With Rent Unpaid, D.C. May Raise Ballpark Sales Tax
Thursday, July 17, 2008; Page B01
The fight between District officials and the Washington Nationals is getting nastier. And it might end up driving up costs of tickets, hot dogs and souvenirs.
Fed up with the Nationals' failure to pay $3.5 million in rent, eight D.C. Council members proposed legislation this week to capture more revenue another way: increasing the sales tax by 5 percent for most items sold at the new ballpark in Southeast Washington.
The city charges a 10 percent sales tax. Council members said the money raised from the tax increase would help make up for tax revenue lost because of lower-than-projected ballpark attendance.

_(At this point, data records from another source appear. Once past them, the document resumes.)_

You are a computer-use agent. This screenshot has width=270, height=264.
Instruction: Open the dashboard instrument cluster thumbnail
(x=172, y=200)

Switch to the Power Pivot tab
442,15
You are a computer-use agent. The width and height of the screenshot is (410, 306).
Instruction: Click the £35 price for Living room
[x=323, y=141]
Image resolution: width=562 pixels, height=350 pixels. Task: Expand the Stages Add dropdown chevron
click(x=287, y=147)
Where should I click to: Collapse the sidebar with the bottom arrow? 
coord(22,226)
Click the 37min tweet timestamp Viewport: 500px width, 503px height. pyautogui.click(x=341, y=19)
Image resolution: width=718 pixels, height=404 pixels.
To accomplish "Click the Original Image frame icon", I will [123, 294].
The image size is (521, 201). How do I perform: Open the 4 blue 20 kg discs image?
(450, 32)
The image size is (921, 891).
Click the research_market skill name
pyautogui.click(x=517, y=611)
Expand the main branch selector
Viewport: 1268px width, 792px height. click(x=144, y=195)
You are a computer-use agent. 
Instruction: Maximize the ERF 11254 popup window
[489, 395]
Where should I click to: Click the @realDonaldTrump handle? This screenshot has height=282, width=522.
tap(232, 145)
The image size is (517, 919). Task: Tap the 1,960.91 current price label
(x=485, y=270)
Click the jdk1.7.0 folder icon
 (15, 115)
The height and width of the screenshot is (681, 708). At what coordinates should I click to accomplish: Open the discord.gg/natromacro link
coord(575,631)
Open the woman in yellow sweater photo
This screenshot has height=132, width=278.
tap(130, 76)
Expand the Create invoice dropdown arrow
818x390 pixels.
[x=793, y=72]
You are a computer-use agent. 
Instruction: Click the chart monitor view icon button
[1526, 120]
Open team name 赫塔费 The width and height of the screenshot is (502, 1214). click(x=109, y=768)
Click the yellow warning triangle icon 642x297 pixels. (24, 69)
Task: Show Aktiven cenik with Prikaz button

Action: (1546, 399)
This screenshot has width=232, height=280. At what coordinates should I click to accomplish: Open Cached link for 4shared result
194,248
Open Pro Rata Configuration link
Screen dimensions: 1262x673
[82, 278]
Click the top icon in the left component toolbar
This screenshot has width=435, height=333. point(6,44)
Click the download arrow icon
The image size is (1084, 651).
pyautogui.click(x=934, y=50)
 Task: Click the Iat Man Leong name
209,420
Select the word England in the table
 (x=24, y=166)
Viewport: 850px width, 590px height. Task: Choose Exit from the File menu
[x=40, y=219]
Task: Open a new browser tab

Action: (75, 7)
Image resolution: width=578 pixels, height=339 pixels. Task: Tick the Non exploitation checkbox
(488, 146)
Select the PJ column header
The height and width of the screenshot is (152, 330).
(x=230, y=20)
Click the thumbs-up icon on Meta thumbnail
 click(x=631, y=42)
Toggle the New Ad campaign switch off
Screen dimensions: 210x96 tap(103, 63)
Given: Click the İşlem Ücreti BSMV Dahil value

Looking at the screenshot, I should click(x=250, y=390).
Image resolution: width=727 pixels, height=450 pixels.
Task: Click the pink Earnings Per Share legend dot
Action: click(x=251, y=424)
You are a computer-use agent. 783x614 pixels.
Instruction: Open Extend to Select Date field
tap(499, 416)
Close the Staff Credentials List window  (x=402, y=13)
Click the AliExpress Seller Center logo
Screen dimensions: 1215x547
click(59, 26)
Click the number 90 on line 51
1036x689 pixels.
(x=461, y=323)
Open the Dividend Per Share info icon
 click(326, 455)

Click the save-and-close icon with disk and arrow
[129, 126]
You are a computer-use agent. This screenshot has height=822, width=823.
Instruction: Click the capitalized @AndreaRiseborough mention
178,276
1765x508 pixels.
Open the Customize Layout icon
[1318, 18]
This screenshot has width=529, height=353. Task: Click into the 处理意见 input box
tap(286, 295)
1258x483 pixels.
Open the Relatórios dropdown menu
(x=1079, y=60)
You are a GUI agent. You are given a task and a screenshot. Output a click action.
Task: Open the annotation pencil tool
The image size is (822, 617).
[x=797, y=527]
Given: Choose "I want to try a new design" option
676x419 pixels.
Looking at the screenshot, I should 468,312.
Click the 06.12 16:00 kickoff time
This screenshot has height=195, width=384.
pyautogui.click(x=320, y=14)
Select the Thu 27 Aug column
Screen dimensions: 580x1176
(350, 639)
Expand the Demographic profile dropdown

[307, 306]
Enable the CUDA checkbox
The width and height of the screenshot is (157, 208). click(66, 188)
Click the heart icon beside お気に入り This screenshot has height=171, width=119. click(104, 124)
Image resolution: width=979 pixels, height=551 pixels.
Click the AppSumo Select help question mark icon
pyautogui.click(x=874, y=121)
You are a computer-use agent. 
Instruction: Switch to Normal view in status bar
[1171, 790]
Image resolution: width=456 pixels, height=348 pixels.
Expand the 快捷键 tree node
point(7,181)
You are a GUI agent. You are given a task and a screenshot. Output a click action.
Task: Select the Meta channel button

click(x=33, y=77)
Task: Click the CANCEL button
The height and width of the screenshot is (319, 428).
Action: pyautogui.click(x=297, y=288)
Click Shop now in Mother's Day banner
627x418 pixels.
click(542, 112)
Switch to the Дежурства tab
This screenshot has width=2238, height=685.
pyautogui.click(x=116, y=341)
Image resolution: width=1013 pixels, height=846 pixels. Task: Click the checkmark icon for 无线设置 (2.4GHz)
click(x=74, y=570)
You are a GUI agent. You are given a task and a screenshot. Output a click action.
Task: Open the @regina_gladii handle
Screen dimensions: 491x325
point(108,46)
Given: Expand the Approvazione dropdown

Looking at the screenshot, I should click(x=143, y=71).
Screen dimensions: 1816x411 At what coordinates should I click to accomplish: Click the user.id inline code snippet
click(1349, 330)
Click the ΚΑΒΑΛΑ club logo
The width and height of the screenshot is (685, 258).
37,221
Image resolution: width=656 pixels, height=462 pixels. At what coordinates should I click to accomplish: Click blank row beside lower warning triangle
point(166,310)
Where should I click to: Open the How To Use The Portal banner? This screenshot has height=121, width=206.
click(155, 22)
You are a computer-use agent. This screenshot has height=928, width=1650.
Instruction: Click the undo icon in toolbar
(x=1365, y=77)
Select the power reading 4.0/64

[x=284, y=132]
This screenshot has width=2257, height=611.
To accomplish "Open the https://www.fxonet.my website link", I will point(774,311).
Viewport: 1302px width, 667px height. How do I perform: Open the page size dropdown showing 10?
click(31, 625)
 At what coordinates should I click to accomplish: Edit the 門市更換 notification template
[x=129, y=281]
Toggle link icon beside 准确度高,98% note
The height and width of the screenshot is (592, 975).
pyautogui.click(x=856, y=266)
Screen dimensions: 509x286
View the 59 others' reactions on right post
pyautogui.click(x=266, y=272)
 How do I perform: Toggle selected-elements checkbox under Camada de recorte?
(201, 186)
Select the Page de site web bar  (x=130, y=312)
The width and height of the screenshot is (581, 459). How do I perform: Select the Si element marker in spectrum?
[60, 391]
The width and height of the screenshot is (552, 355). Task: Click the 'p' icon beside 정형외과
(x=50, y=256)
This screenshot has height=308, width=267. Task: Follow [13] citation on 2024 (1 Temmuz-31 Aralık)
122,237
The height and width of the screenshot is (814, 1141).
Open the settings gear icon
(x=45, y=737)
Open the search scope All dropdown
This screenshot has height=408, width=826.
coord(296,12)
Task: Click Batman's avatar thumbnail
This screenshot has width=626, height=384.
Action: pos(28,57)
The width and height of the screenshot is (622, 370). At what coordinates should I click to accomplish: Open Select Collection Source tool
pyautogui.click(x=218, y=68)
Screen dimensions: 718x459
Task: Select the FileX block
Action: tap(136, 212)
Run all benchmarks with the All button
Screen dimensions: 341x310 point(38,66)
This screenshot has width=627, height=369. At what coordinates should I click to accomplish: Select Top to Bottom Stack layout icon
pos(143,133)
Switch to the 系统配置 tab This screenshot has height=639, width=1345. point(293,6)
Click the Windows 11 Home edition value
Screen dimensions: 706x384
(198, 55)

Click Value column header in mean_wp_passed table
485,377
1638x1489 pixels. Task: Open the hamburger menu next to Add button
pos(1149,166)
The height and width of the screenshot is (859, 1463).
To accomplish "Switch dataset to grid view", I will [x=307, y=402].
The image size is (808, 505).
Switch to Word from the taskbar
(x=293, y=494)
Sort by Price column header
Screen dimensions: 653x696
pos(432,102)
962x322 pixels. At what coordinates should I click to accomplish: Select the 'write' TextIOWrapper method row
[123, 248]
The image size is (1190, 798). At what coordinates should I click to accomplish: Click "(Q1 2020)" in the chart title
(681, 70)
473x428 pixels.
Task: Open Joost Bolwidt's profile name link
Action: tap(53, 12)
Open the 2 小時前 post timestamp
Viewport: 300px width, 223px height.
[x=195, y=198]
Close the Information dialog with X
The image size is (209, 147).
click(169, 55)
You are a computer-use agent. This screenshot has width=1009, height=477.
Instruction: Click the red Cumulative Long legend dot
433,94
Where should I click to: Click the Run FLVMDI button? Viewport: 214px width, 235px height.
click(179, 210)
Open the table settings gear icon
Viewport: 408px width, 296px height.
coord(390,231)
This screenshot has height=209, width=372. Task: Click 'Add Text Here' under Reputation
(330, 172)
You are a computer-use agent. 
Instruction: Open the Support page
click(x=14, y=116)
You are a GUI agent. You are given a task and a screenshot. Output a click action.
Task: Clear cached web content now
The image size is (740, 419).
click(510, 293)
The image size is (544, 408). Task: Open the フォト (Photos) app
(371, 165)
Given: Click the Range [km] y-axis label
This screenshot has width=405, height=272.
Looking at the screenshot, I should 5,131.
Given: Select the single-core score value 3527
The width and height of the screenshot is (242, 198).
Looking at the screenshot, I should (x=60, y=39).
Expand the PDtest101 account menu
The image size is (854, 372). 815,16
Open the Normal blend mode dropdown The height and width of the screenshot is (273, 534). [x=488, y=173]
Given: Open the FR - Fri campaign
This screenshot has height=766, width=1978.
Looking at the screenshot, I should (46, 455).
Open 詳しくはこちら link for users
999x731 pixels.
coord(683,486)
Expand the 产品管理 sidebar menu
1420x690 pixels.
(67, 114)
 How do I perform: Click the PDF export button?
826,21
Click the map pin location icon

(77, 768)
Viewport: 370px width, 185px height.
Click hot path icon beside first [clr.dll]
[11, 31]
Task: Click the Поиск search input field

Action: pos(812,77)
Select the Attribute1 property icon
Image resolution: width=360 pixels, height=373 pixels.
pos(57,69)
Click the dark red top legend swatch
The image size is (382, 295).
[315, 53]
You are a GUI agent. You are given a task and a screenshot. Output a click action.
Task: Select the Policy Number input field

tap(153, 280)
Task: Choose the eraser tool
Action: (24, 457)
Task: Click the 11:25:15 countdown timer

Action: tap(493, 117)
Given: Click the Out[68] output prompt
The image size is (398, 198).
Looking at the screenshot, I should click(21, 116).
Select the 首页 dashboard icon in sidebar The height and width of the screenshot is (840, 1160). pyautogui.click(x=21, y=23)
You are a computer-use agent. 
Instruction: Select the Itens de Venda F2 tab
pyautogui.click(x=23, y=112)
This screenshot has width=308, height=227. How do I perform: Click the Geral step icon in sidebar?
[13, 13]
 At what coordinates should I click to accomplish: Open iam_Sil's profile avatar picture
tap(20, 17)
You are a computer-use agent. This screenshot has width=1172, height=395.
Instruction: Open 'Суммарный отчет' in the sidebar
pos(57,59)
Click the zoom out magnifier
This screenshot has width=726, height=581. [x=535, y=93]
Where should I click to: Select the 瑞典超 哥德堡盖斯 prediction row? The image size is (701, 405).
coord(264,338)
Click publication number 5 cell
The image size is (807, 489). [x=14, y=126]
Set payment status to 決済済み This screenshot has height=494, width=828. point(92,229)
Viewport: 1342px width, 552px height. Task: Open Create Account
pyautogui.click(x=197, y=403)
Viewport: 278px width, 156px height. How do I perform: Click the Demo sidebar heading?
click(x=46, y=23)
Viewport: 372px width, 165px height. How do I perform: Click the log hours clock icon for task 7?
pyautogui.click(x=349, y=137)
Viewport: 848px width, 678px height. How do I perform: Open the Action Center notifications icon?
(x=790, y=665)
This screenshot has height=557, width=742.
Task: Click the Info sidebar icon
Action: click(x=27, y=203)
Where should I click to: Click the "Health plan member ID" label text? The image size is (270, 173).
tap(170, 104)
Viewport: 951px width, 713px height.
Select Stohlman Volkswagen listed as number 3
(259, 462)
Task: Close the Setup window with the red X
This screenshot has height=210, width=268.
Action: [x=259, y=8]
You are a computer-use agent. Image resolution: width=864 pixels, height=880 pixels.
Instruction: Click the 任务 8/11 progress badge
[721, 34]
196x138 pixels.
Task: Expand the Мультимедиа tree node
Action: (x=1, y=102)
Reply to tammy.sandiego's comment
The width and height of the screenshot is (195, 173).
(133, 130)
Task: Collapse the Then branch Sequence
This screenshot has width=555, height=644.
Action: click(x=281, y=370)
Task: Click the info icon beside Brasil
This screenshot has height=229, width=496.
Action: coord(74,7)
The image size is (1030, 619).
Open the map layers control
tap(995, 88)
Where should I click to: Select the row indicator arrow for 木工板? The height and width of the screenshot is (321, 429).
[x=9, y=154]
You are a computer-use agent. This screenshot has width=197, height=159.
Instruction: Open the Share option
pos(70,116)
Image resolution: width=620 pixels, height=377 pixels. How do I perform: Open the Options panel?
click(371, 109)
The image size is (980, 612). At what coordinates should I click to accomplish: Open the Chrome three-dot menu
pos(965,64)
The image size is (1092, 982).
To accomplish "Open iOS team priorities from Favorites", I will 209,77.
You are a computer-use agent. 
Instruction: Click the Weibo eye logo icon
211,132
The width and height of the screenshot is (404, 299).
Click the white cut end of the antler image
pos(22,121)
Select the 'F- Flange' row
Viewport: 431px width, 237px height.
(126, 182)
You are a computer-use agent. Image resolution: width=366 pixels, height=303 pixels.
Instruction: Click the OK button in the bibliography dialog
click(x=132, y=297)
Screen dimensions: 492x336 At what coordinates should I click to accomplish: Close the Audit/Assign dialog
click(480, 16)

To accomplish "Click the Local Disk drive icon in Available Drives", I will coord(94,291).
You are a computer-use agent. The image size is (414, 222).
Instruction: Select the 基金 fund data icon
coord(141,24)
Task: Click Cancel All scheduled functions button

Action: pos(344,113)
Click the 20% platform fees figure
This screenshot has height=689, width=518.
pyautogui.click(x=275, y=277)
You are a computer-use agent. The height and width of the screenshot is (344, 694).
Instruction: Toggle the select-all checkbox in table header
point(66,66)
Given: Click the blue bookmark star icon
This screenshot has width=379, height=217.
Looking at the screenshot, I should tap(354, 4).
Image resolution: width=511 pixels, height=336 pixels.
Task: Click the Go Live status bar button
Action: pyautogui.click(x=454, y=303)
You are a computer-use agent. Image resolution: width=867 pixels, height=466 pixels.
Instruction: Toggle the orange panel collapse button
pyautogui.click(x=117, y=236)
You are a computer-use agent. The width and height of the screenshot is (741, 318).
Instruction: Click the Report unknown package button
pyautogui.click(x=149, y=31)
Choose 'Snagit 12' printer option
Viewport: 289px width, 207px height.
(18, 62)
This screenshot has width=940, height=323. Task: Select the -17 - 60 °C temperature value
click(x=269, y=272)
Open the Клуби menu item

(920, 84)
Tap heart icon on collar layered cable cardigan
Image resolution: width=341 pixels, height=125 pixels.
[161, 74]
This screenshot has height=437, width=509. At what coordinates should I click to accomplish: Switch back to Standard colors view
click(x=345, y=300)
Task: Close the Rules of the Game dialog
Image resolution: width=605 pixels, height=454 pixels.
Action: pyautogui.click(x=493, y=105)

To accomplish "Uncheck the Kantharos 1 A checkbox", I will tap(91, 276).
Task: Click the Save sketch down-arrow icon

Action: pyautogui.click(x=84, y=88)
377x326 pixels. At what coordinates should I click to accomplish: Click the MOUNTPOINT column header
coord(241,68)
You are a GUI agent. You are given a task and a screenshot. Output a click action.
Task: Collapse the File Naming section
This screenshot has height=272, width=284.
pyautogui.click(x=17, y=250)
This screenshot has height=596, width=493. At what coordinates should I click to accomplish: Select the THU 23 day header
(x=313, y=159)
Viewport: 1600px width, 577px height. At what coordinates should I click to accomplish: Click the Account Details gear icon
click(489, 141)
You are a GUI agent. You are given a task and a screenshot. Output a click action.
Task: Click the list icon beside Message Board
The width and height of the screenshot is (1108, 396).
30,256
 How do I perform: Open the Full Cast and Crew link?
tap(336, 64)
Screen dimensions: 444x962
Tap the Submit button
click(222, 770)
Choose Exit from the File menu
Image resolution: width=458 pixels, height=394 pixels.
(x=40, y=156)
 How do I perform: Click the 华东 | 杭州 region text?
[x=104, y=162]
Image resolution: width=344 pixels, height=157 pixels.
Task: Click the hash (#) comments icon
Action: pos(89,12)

And they said it would bring money into the city's coffers while the Nationals continue to hold off on paying rent on the ballpark. The team contends that the ballpark, up and running since March, is not complete.
Besides withholding rent, the team is demanding $100,000 a day in damages dating to March 1, a move that is galling to some D.C. officials, who are quick to point out that the District put up more than $611 million in public money to build the stadium complex along the Anacostia River.
"I have yet to hear them articulate how they intend to rebate a portion of ticket prices for a 'substantially incomplete' experience," said council member David A. Catania (I-At Large), who is pushing the tax increase for Nats tickets and items. "If they won't pay their rent, it means other businesses will have to pay."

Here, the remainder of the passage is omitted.